On the ‘General’ settings tab, you can change the interface language, crawling speed, and basic crawling settings.
It is possible to choose either English or Russian interface language in Netpeak Spider. Click on the button with a corresponding name and choose a necessary option from a dropdown list.
Please note that the program has to be restarted to make the settings fully come into force.
2. Crawling speed
2.1. A number of threads
Each thread creates a separate connection with a website, so please be careful as sensitive to load websites may struggle with displaying information. It is possible to adjust the number of threads during crawling to find an optimal value for the analyzed website. By default, a number of threads is equal to 10.
2.2. Delay between requests
It is the amount of time between each query to a web server. For sensitive to high load and protected websites, it is recommended to set this parameter up to prevent the overloading or to overcome website protection.
The delay is separately applied for each thread, that is why it is recommended to use one thread and a 1500-3000 ms delay between requests to imitate user behavior.
2.3. Response timeout
This is the maximum waiting time for server response measured in milliseconds before the crawler considers a page as broken with the ‘Timeout‘ response code and switches to the next URL. This setting also impacts detecting ‘Connection Error‘.
- Minimum possible value – 50 ms.
- Maximum possible value – 90 000 ms.
3. Basic crawling settings
3.1. Crawl only in directory
The program will crawl the site inside a particular category without leaving it.
Please take into account that Netpeak Spider orients itself according to a segment in a URL of a page.

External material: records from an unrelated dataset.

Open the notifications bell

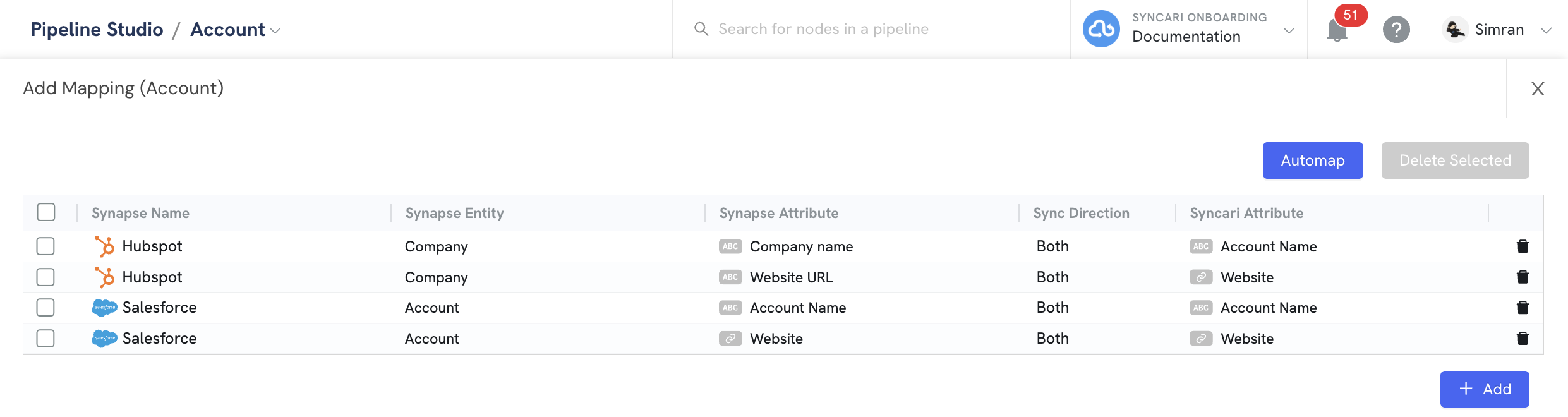pyautogui.click(x=1337, y=30)
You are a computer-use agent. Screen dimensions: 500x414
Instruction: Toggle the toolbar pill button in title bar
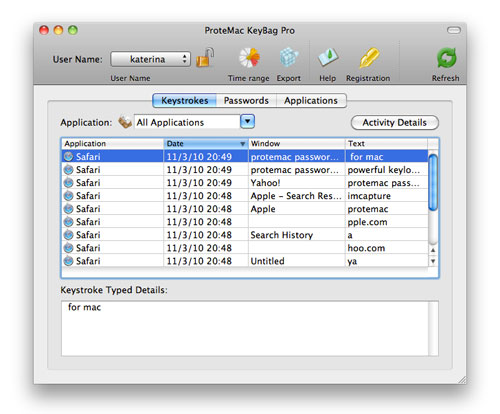coord(454,30)
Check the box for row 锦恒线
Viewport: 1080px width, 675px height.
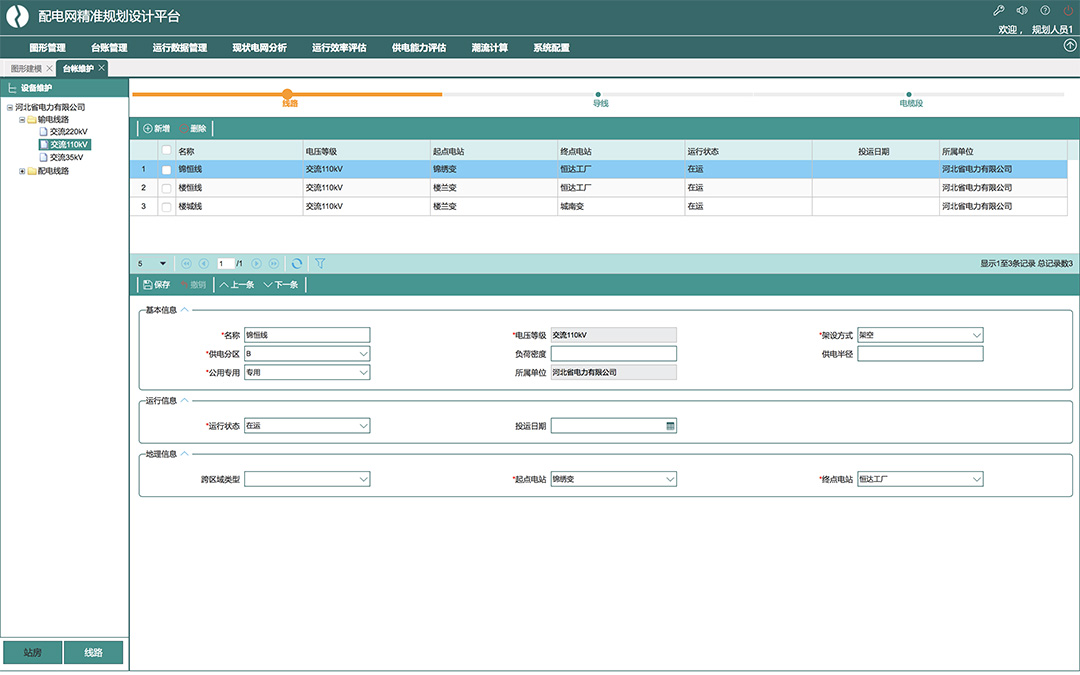[x=166, y=170]
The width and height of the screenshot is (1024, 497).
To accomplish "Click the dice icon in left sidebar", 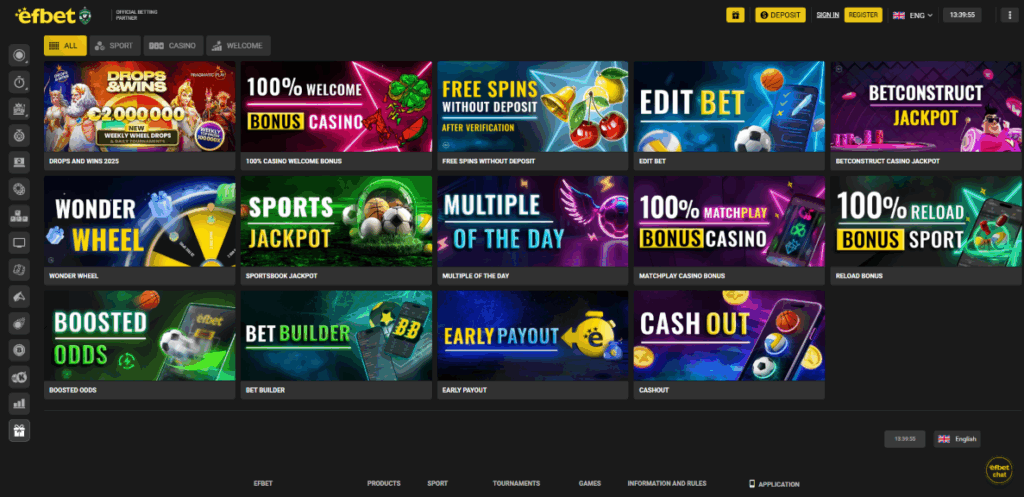I will [20, 270].
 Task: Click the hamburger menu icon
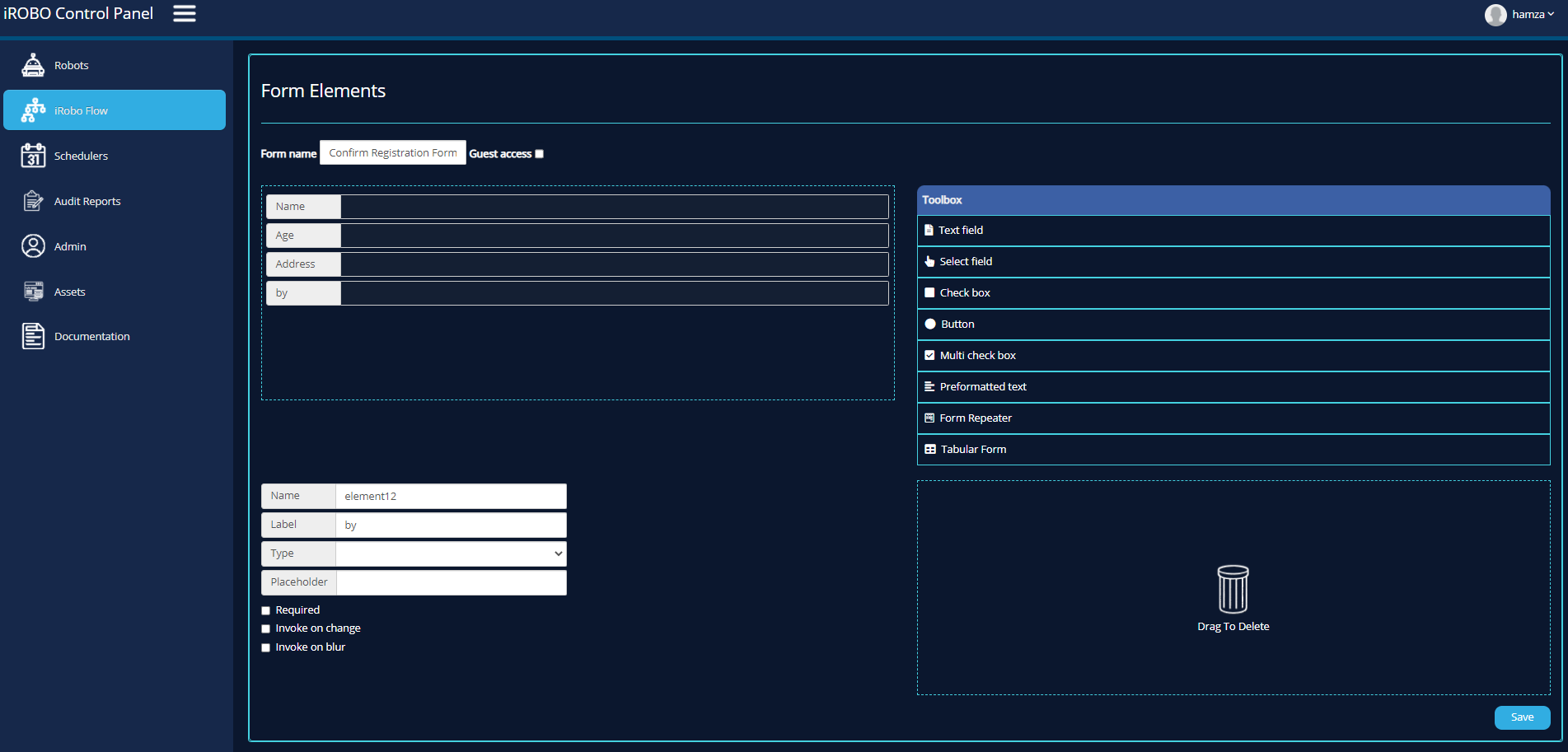[x=184, y=13]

Consequently, the website must have an appropriate structure to use this mode. Thus, during crawling inside a category of product pages by the address example.com/category-1, goods from example.com/category-1/product will be included to reports but product pages with the address example.com/product will not because their URLs starts from a different URL section, even if the crawled category has links to these pages.
3.2. Crawl all subdomains
If it is checked, subdomains will be considered as a part of the analyzed website and links to these subdomains will be considered internal. Otherwise, all the results received from the subdomains will be not be considered a part of the crawled website and links to them will be considered external.
3.3. Crawl external links
Choose this parameter to add all external links to the main table. Note that the same parameters and issues are checked for external links as well as for internal ones. Thus, the ‘Issues‘ panel will show the total number of issues for internal and external links. However, it is possible to create a report only for external links using the segmentation feature.
3.5. Check images
We recommend enabling this configuration because:
- It allows the program to collect common SEO-parameters for images.

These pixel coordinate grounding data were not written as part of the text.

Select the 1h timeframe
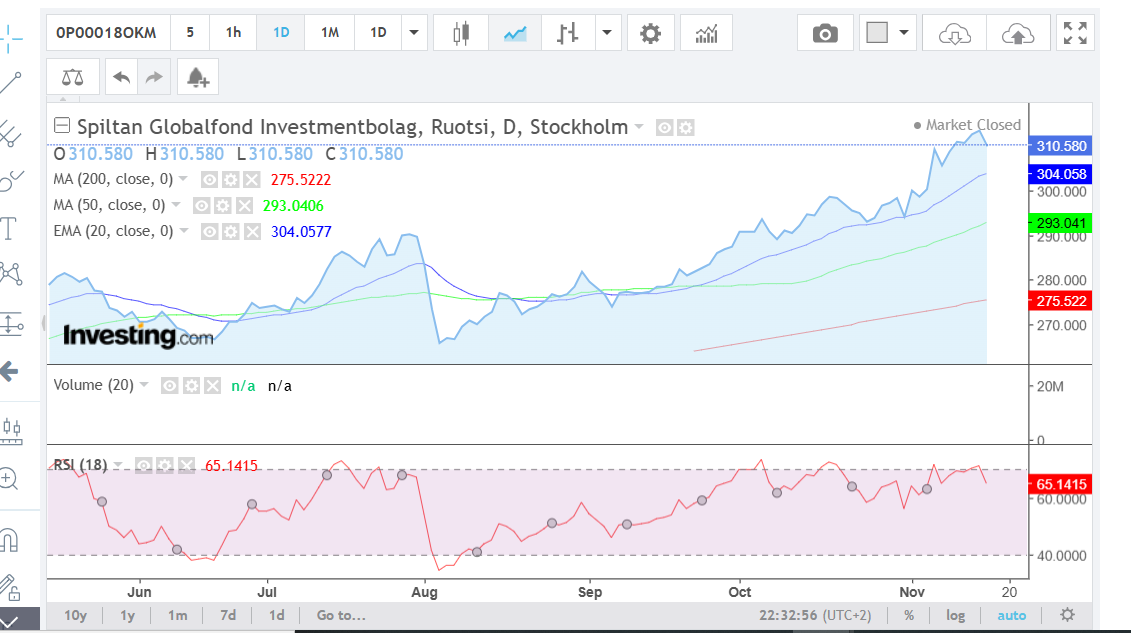Screen dimensions: 1131x633 click(x=233, y=33)
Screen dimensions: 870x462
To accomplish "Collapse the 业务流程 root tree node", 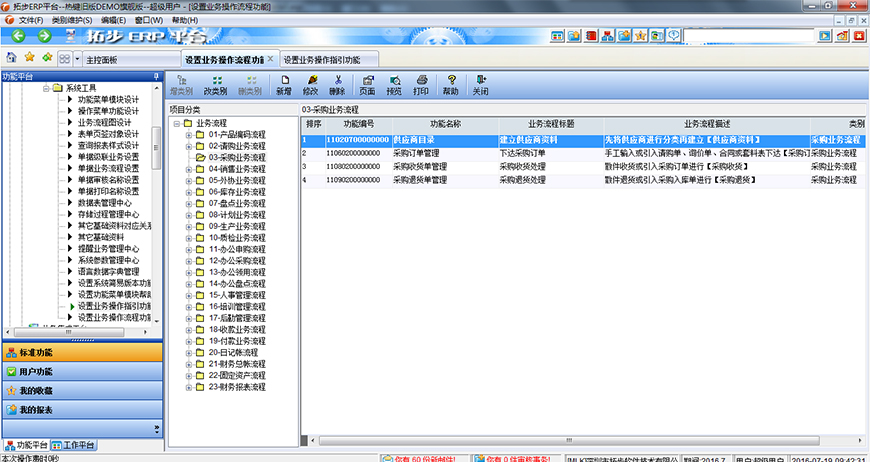I will (176, 123).
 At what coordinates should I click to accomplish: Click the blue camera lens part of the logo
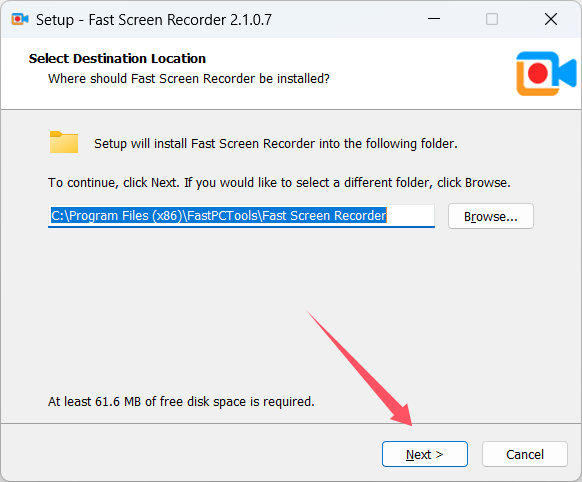point(565,73)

- It affects detection of the ‘Broken images‘ and ‘Max image size‘ issues.
3.6. Check other MIME types
This setting stands for collection of information about documents, video and audio files, etc. As well as with previous files, Netpeak Spider doesn’t scan their content but collects their common SEO parameters.

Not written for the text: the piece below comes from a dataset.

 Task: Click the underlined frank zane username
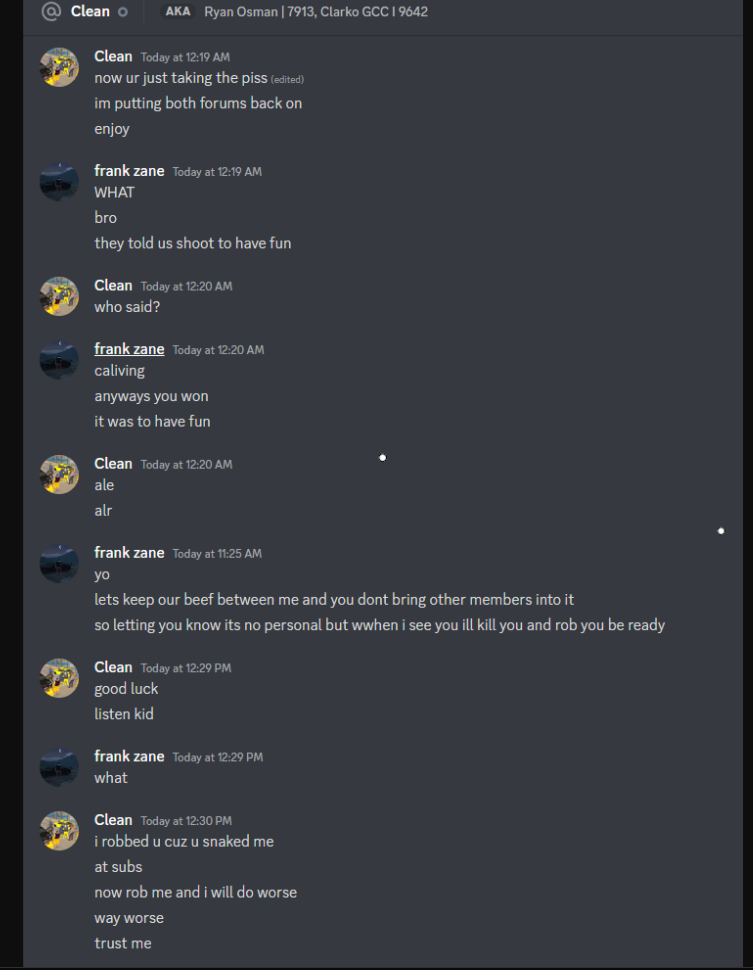[x=129, y=349]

You have the ability to use the built-in templates for a specific crawling method: from the default template, suitable for most standard SEO tasks, to the method that allows crawling websites the similar way as search engine robots do.
4. Multi-domain crawling
Tick to enable feature that allows to crawl multiple domains simultaneously.
Program starts crawling domains from URLs with 0 click depth. To do so, add the list of the needed URLs to the main table.
5. Data backup
Tick to let the program back up the collected data automatically. This is useful when there is a risk of a sudden computer shutdown and data loss.
The data will be saved at the intervals you specify, as well as when you stop (or pause) the crawling and when it is complete. Please note: the shorter the interval is the more often the copy will be made and the longer the analysis will take.
If the program is closed suddenly, the next time you run the Netpeak Spider, it will open a temporary project, which was saved during the last backup. To save the temporary project, go to the menu ‘Project’ → ‘Save’ and specify the file path where it will be located.